April 8, 2015 9:19 pm

Giovanni Tapang, Ph.D.

by GIOVANNI TAPANG, PH.D.

REPUBLIC Act No.10533 or the Enhanced Basic Education Act (EBEA) was signed into law by President Benigno Aquino III in 2013. One of its guiding principles is making Filipino graduates “globally competitive” in order to serve the needs of a “globalized environment.” It also paved the way for lengthening the basic education program to a total of 12 years from the current 10-year program. Students will now graduate at around the age of 18 after passing through a year of compulsory kindergarten, six years of elementary education and another six years of secondary education.
 

Contained in the EBEA are several curricular changes such as the spiral progression approach, putting up career tracks as part of the senior high school system and the Mother Tongue Based – Multilingual Education (MTB-MLE) approach. One can venture into senior high school system career tracks into the Academic track which includes the STEM (Science, Technology, Engineering and Mathematics) strand and the Technical-Vocational Track.
 

The idea behind the spiral progression approach is that it would impart knowledge in a less compact and more temporally distributed way.
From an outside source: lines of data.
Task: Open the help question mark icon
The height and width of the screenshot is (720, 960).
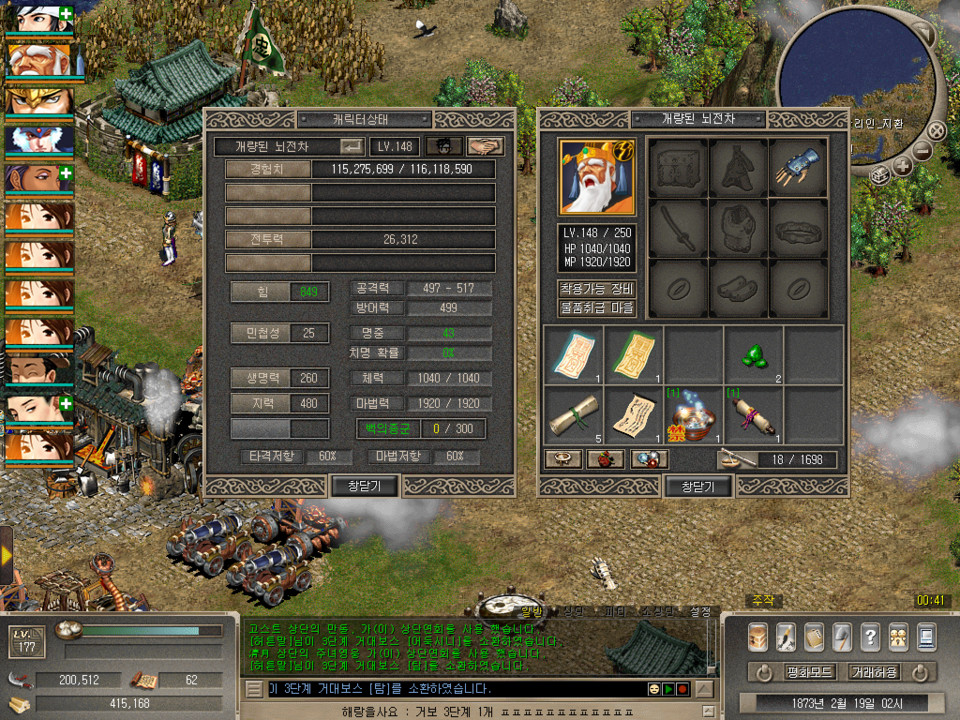Action: (x=870, y=635)
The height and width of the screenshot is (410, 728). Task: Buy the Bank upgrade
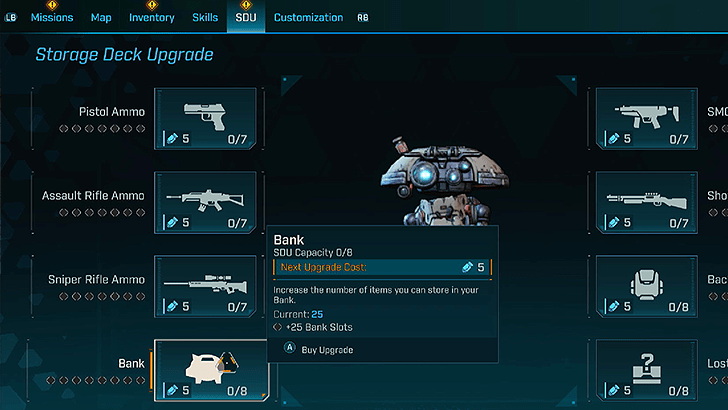[320, 350]
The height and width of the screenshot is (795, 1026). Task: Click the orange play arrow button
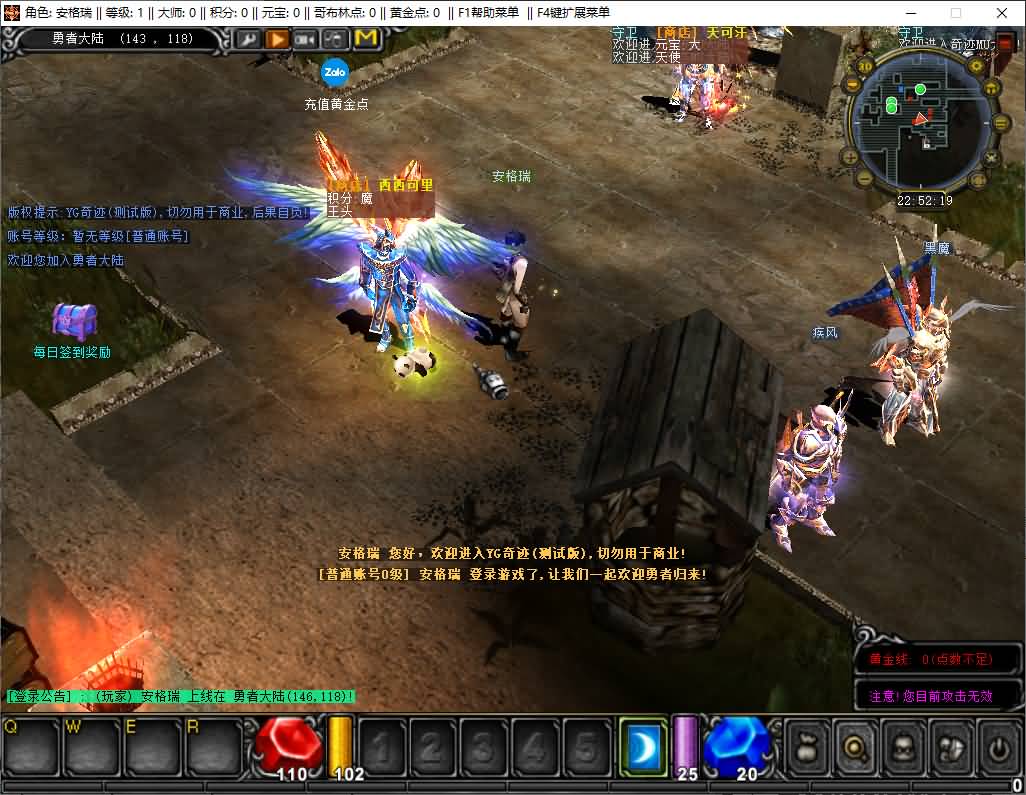[277, 39]
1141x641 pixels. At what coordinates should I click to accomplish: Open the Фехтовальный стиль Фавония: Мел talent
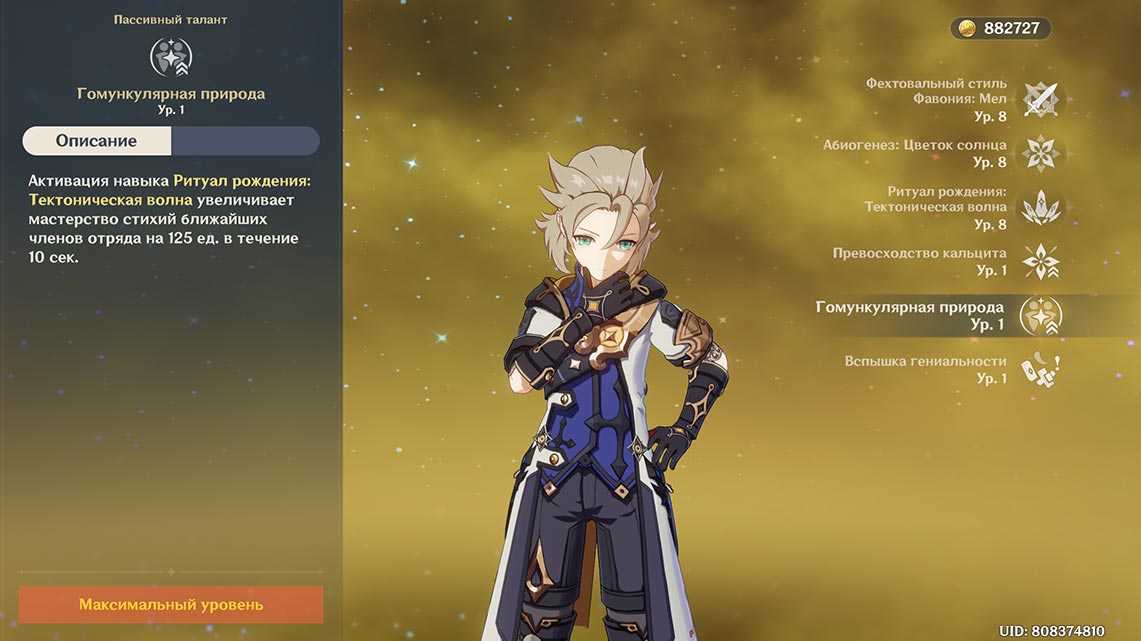(1039, 99)
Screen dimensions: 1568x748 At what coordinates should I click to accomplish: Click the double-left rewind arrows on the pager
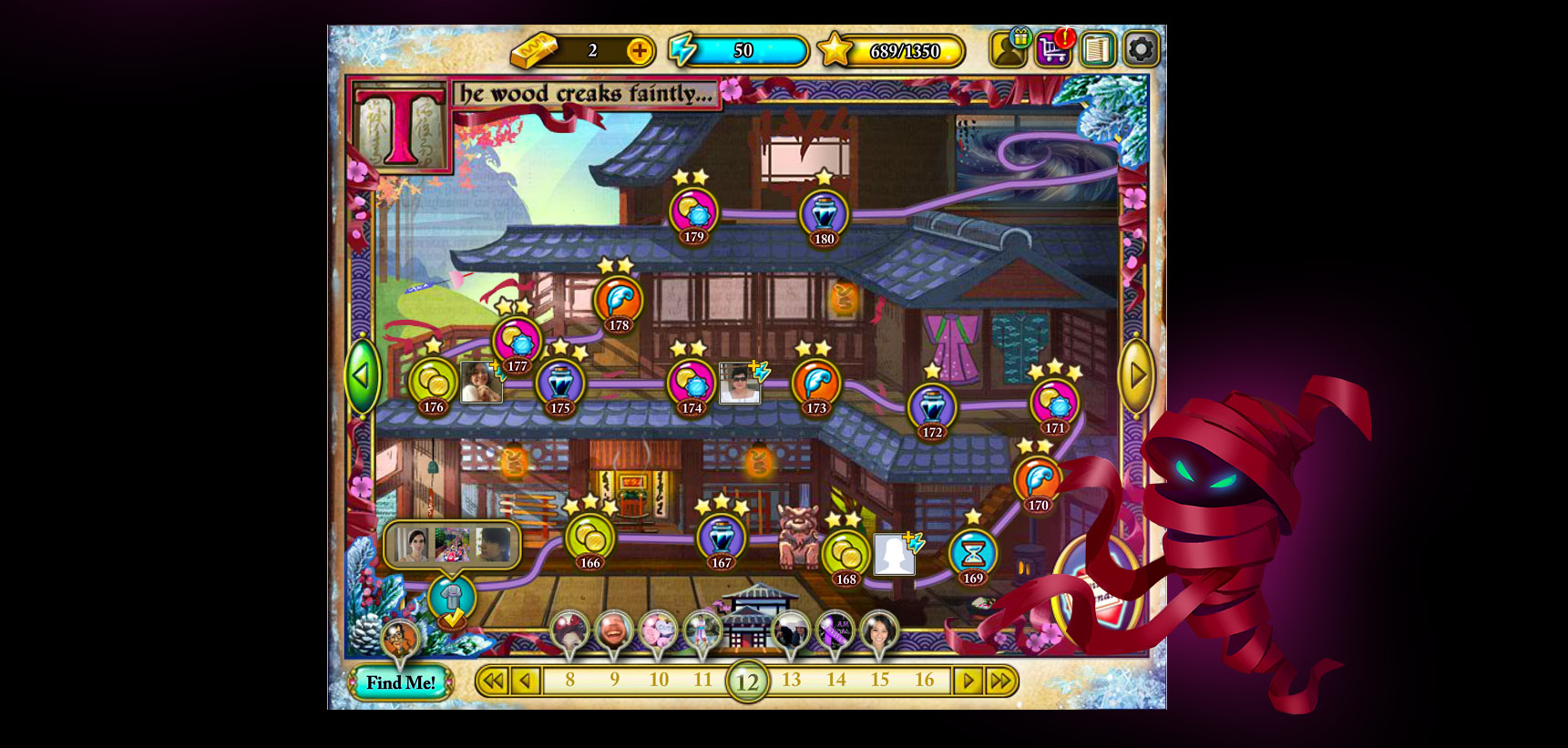coord(494,680)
Complex concepts in the latter years would depend on the basic knowledge taught in the early years of education. Under the K-12 program, Physics, Chemistry, Biology and Earth Sciences will be taught with increasing complexity as one moves up in the elementary and junior high school. The topics that will be discussed will change every quarter.
 

A student will choose a career track in senior high school (starting grade 11) which will determine the subjects a student will have to take for the last two years of his high school education. The choices are the Academic, Technical-Vocational-Livelihood, and Sports and Arts tracks. Within the Academic Track there are three further strands: Business, Accountancy and Management (BAM); Humanities, Education, Social Science (HESS); and Science, Technology, Engineering, Mathematics (STEM). There will also be a common core curriculum that will have to be taken by all senior high students.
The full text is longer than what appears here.